The NordFuel refinery would employ a significant number of people locally, generate electricity flexibly and produce 65.000 tonnes of ethanol for transport every year. The refinery would also have the capacity to produce 250 GWh of biogas each year, which would make it the biggest producer of biogas in the Nordic countries.

The biorefinery is expected to begin operating in 2021. The total value of the investment is EUR 150 million.

NordFuel biorefinery in brief

Haapavesi is an excellent location for a biorefinery

The plan is to build the new biorefinery next to the Haapavesi thermal power plant in Eskolanniemi. Good transport links and the availability of raw materials make Haapavesi an excellent location for a biorefinery. Haapavesi is located within 100–160 kilometres of four ports (Kalajoki, Kokkola, Pietarsaari and Raahe) and is surrounded by forested lands.

In addition to the power plant, which has a heating capacity of 390 MW, the area is also home to a biofuel terminal. In connection with the new investment, the existing thermal power plant would be developed into an industrial CHP plant.

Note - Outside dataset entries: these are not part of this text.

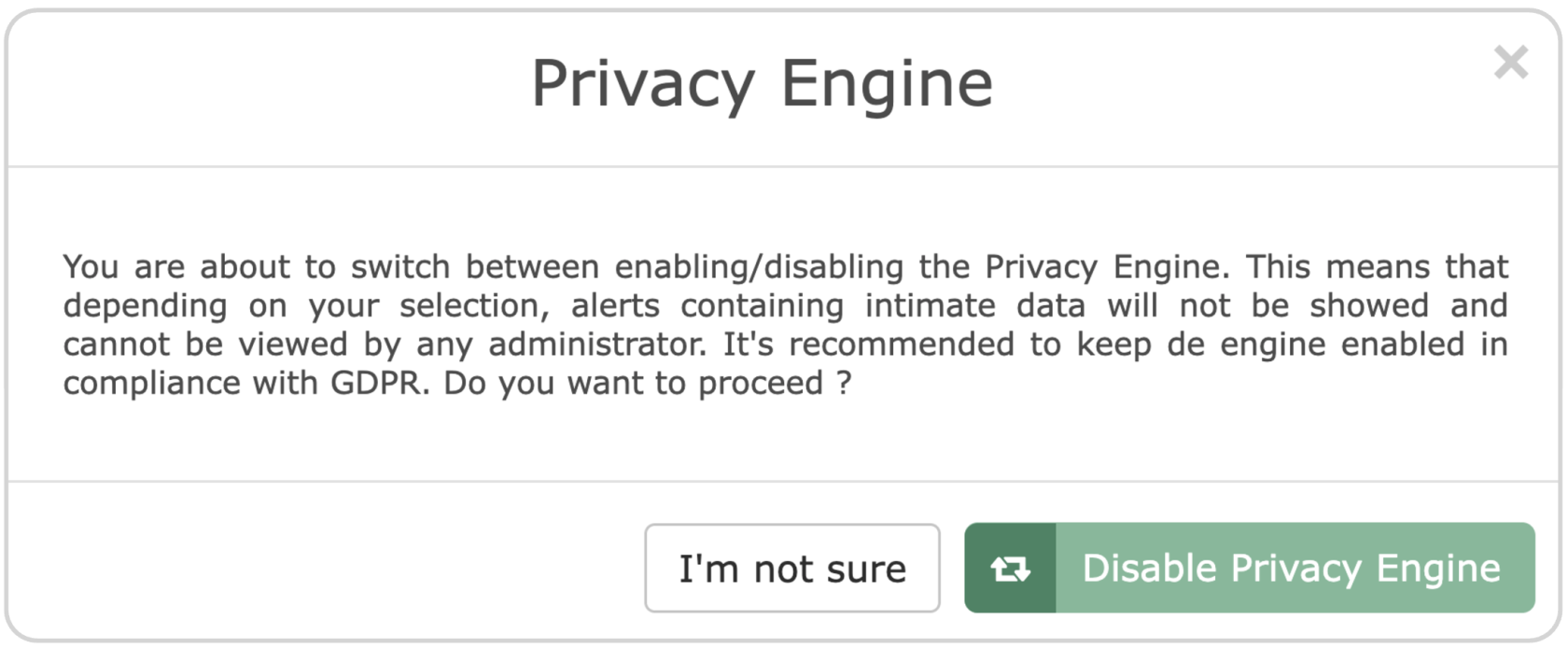Click the gray X icon beside the title
Image resolution: width=1568 pixels, height=648 pixels.
1510,63
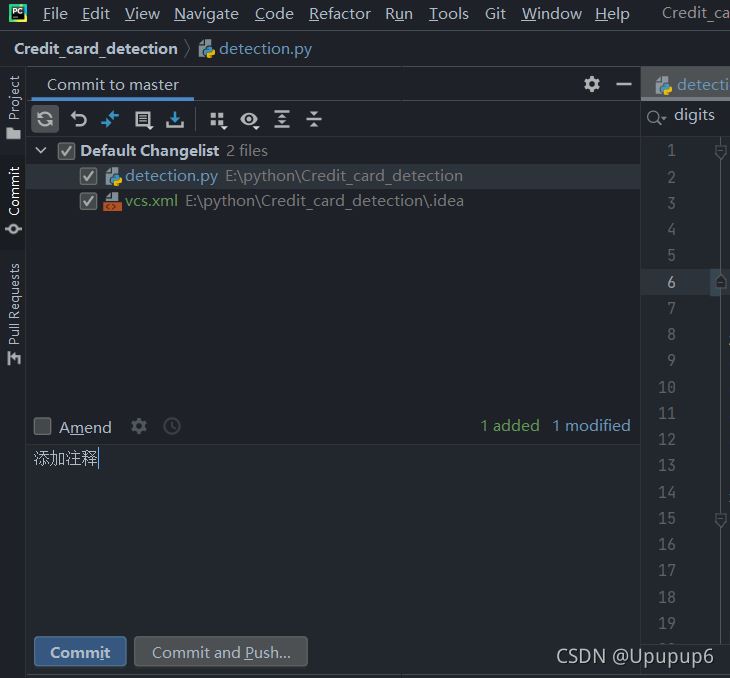This screenshot has height=678, width=730.
Task: Click the Refresh changes icon
Action: 46,120
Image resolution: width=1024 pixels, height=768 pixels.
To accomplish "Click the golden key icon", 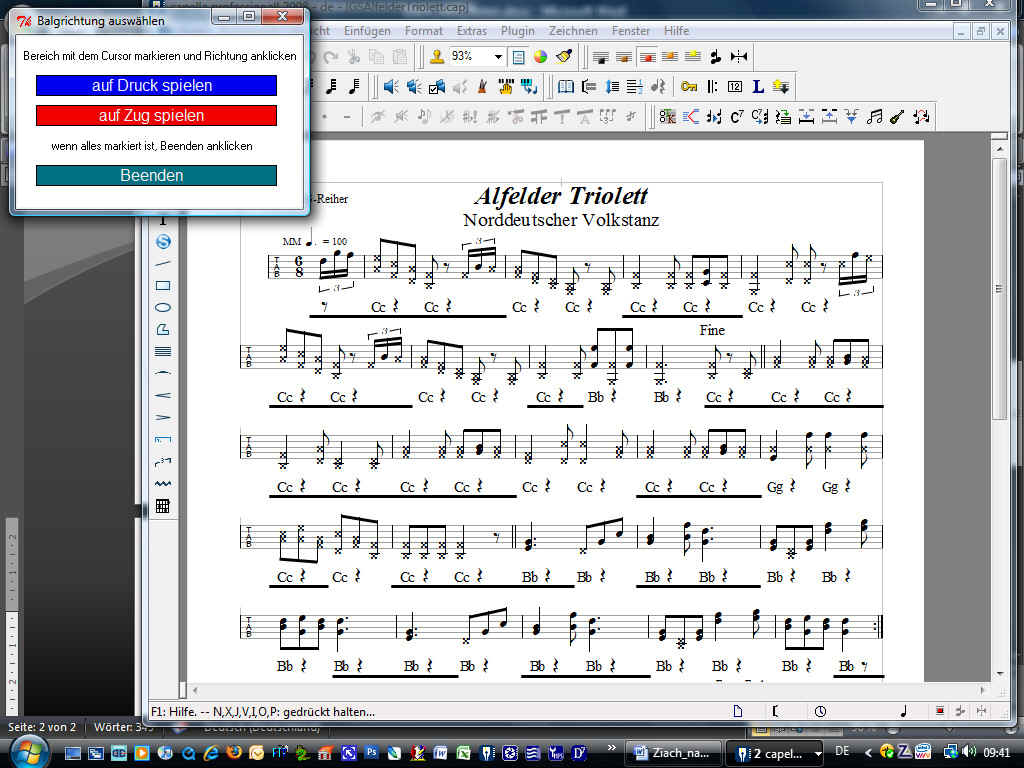I will (x=689, y=87).
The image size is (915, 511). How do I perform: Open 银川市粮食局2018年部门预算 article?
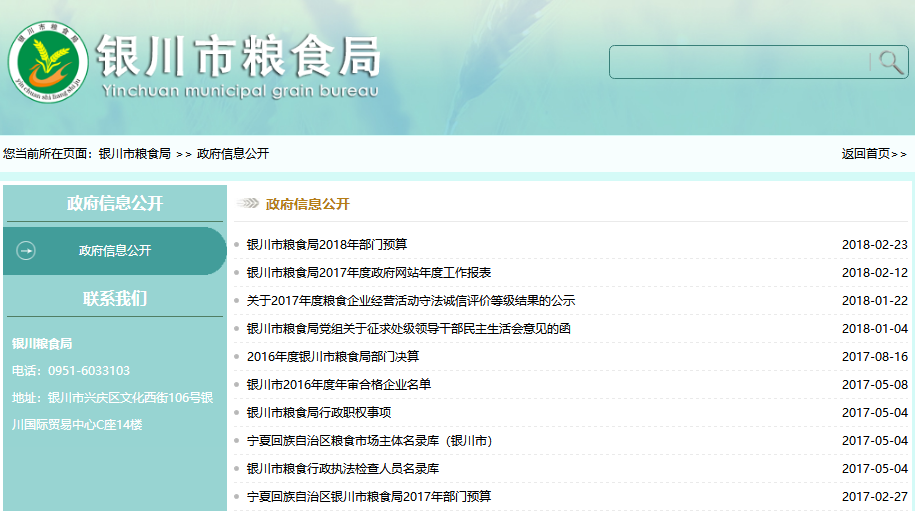point(327,245)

The Haapavesi power plant, which uses mainly peat, was built in 1989 and has been part of the operating reserve for many years. The biorefinery project would make it possible to utilise the power plant’s well-maintained infrastructure as well as to change the fuel base of the power plant from peat to a wood-dominated fuel mixture with lower emissions. The pre-existing production environment would also make it possible to take advantage of production side streams as well as to make use of the thermal energy and electric power produced by the power plant at the biorefinery.

1. The bioethanol refinery

2. Feedstock warehouse area

3. Biogas and water treatment unit

Growing need for biofuels

Renewable energy sources play an increasingly important role in meeting the EU energy targets, and there is increasing demand for liquid biofuels for transport.

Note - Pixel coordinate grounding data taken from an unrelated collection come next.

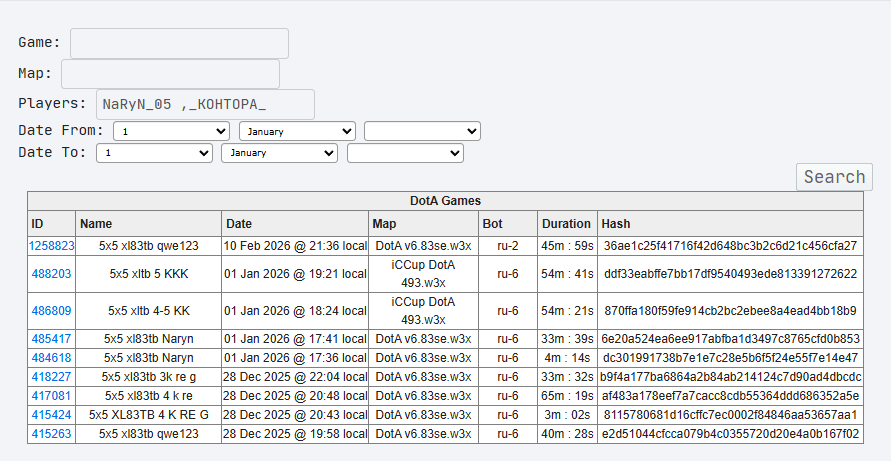The width and height of the screenshot is (891, 461).
Task: Open the Date To day dropdown
Action: 154,153
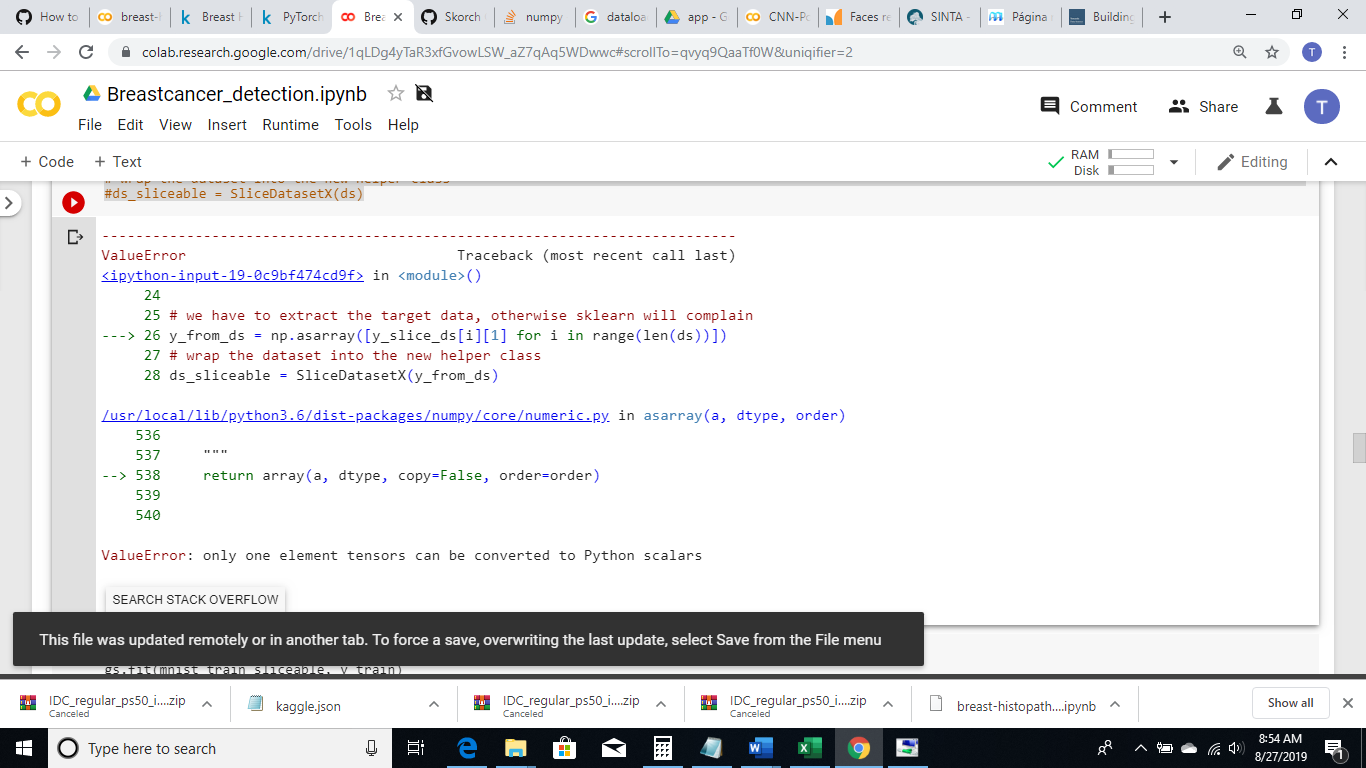Run the cell with the red play button

pyautogui.click(x=72, y=202)
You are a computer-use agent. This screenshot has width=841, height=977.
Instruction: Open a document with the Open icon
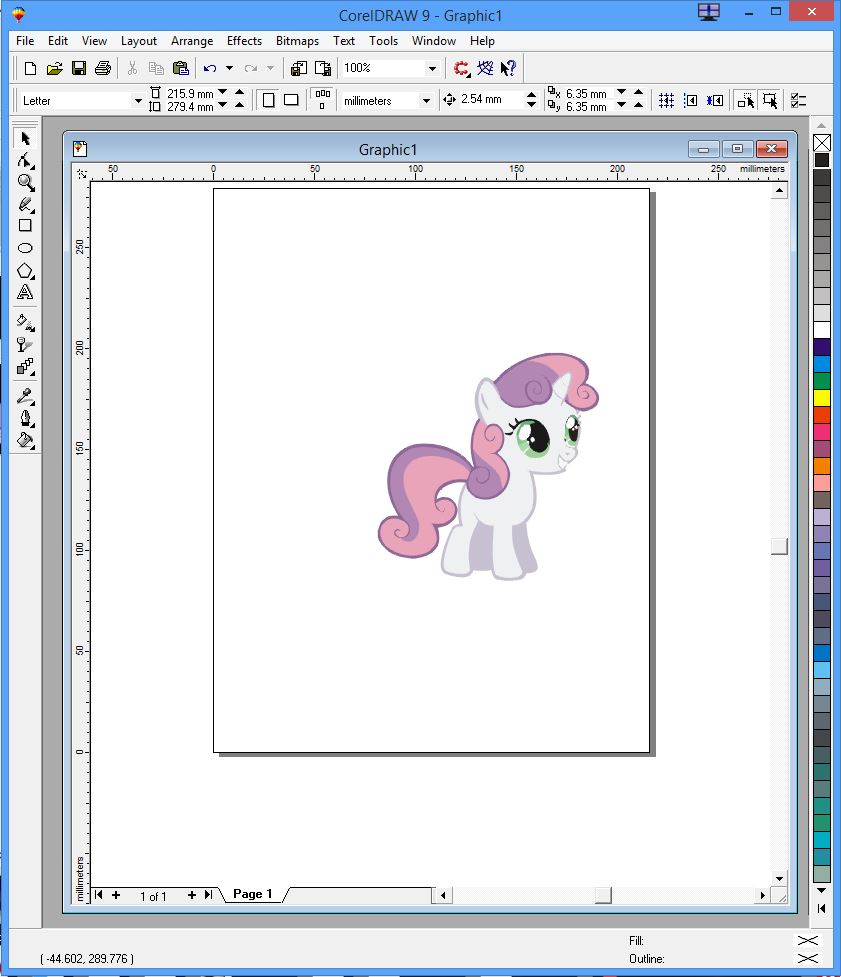point(55,68)
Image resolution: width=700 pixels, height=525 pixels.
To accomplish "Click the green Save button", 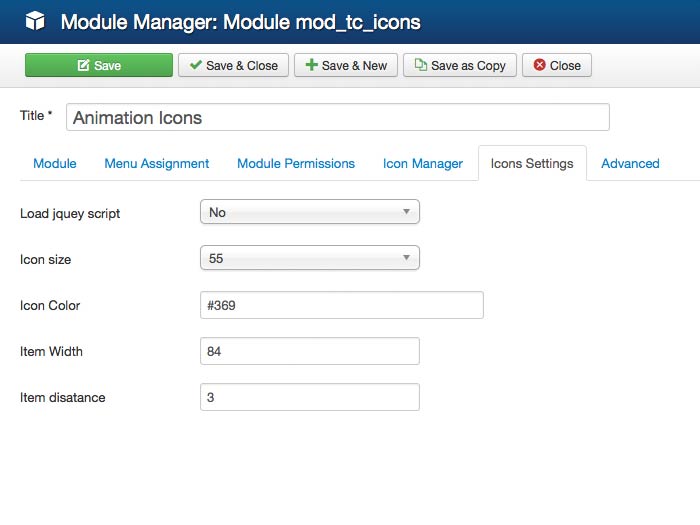I will click(x=98, y=65).
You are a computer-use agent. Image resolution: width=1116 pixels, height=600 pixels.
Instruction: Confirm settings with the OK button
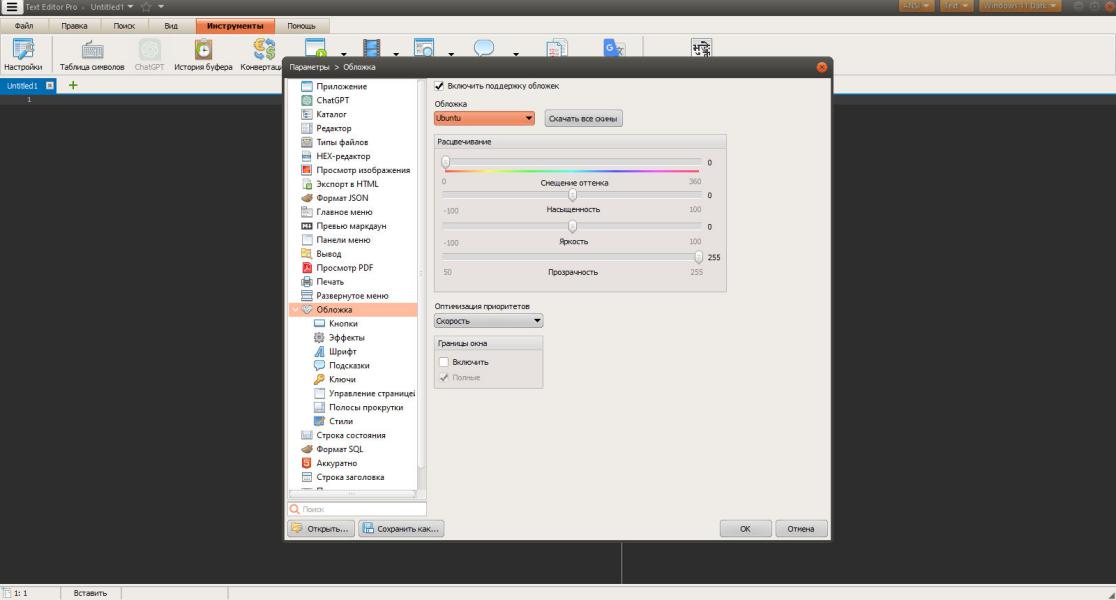click(745, 529)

Finland’s energy and climate strategy aims to increase the share of biofuels in transport to 30 per cent by 2030. The EU target is for 14 per cent of energy used in transport to come from renewable sources by 2030. The EU renewable energy policy and, in particular, Finland’s obligations guide us in this direction.

Finland aims to reduce greenhouse gas emissions by 80−95 per cent by 2050. The aim is to increase the use of renewable energy so that its share of final energy consumption increases to over 50 per cent in the 2020s. The EU Renewable Energy Directive (RED II) establishes an overall policy for the promotion of renewable energy up to 2030. The aim is to increase the share of renewable energy sources to at least 32 per cent of EU’s energy consumption.